Seeing a lot of rust , elixir, JavaScript but not seeing much clojure . Wonder how clojure compares to elixir in terms of developer productivity

julienmarie|2 years ago

Been running our tech stack on Elixir for the last 3 years. I'm the owner of a small e-commerce company where I'm the only tech person (and also the ceo so I can only spend 20% of my time on tech).

Why I love it:

- The mental model just clicks for me. The syntax is really simple and the semantics are consistent. There is no abstraction. It's all about processing data.

- The REPL (IEX) is way more than a REPL. It's "you inside your running program". You can poke around your code, draft it, debug it, right there. You can fire it on prod to understand a bug. Or use LiveBook, think of it like the Elixir version of Jupyter notebooks that can connect to your application.

- Real life performance is great, not because of speed but because of concurrency.

- The whole developer experience is great. Mix (the build tool, dependency manager, etc.) is simple, awesome. Dependencies are really rarely an issue.

- It's rock solid. In 3 years, I never had one downtime.

- LiveView is a god send. Not having to switch language for UI work is amazing, performance is great, and it's server side HTML which is amazing for SEO. My website is 99 on lighthouse without any crazy work.

- You need heavy computation and performance on some parts? Use rust, via rustler.

- You need to scale to multiple servers? It is distributed. Already. Just make sure to not have anti-patterns in your code.

- But the real kicker it's in its power due to the OTP platform.

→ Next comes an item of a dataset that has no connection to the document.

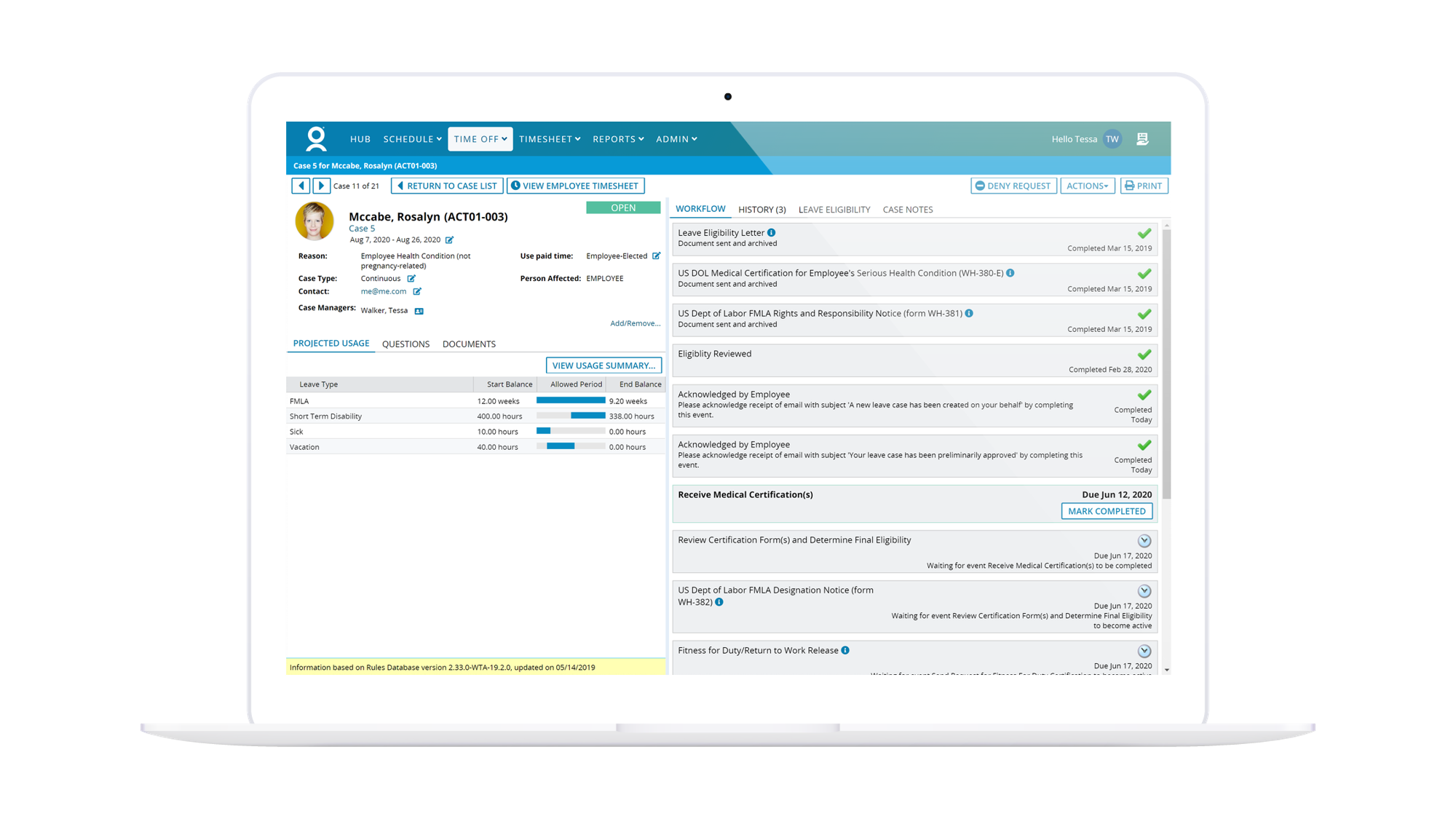Open the Actions dropdown
Viewport: 1456px width, 819px height.
point(1087,186)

I think it's quite complex to grasp how much it's powerful when you haven't experienced it. Need to batch insert statements or rate limit api calls to a 3rd party service who can only accept one call per second per channel? A working simple solution is only 20 lines of code. Need to launch many different workflows running concurrently, keeping their state, recovering when crashing? 100 lines.

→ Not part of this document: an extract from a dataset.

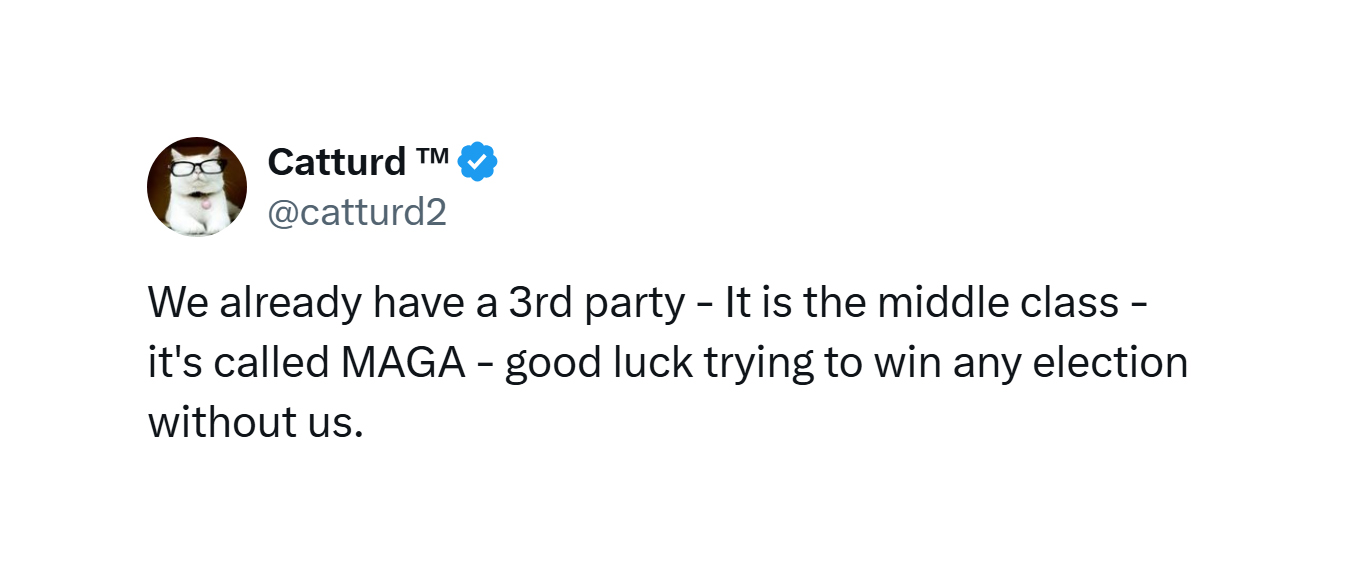Click the words 'middle class' in tweet
Image resolution: width=1348 pixels, height=577 pixels.
[x=999, y=302]
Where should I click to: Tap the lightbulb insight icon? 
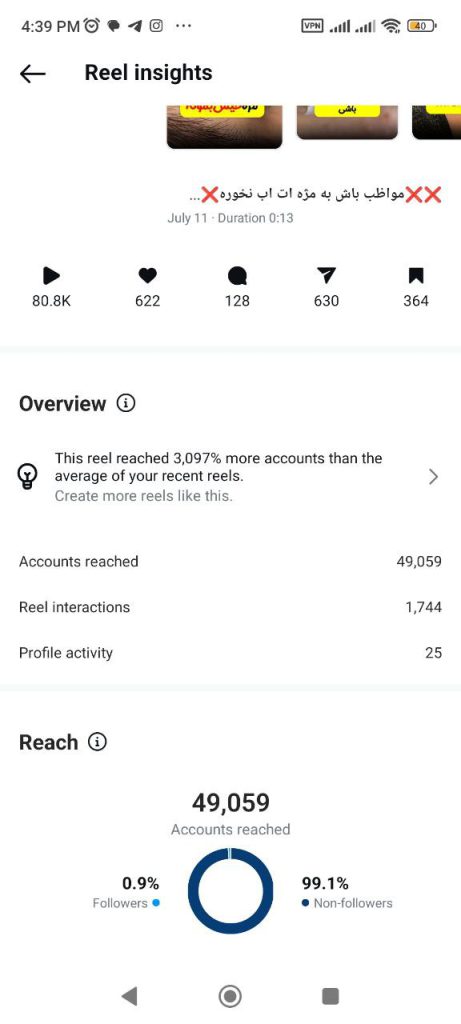27,477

The exciting developments:

- Elixir NX ecosystem (NX, Bumblebee, etc): running and training AI models directly in Elixir, in a distributed way.

- Liveview Native and Elixir Desktop: two big initiative to bring Elixir to Desktop and Mobile applications.

- Gradual Typesystem. Jose Valim, the creator of Elixir, is working on that right now. I really liked the approach of set-theoretic types and the pragmatism of the approach. Hopefully it will be released in the not too distant future.

The "to improve":

I have the feeling that the platform (OTP) being the killer app per se of Elixir, the whole marketing of the ecosystem if 100% targeted towards developers. Which is good in many ways. But for the ecosystem to grow I think more initiatives towards business-type applications would be welcome. By example, there is only a few payment gateways libraries existing which is for me a sign of the lack of business audience.

Conclusion: Elixir made me a better developer, but most importantly a really productive one.

anoy8888|2 years ago

Some dumb questions: for liveview web / liveview native, is it possible to save rendered code offline and every time it connects to server , it will first check a defined version number ,if the version changes , it will update the code. If the the version is the same or if there is no internet connection, it will use stored code. Perhaps Elixi can be used this way for offline apps while maintaining the dynamic server rendering feature

sodapopcan|2 years ago

This is very inspiring. I'm in a similar situation! I'm also the only tech person for a small ecomm company, I'm just not the owner :)

I obviously have lots of questions but biggest one that relates to other convos I had on HN recently: did you use an off-the-shelf ecomm solution or roll your own?

passion__desire|2 years ago

That's because HN actively promotes Elixir. Even simple posts with 3 points hit front page.

justusw|2 years ago

That sounds somewhat similar to the “I rewrote X - in Rust”, or “Why isn’t Linux rewritten in Rust?!” posts that get upvoted quite a lot, or used to.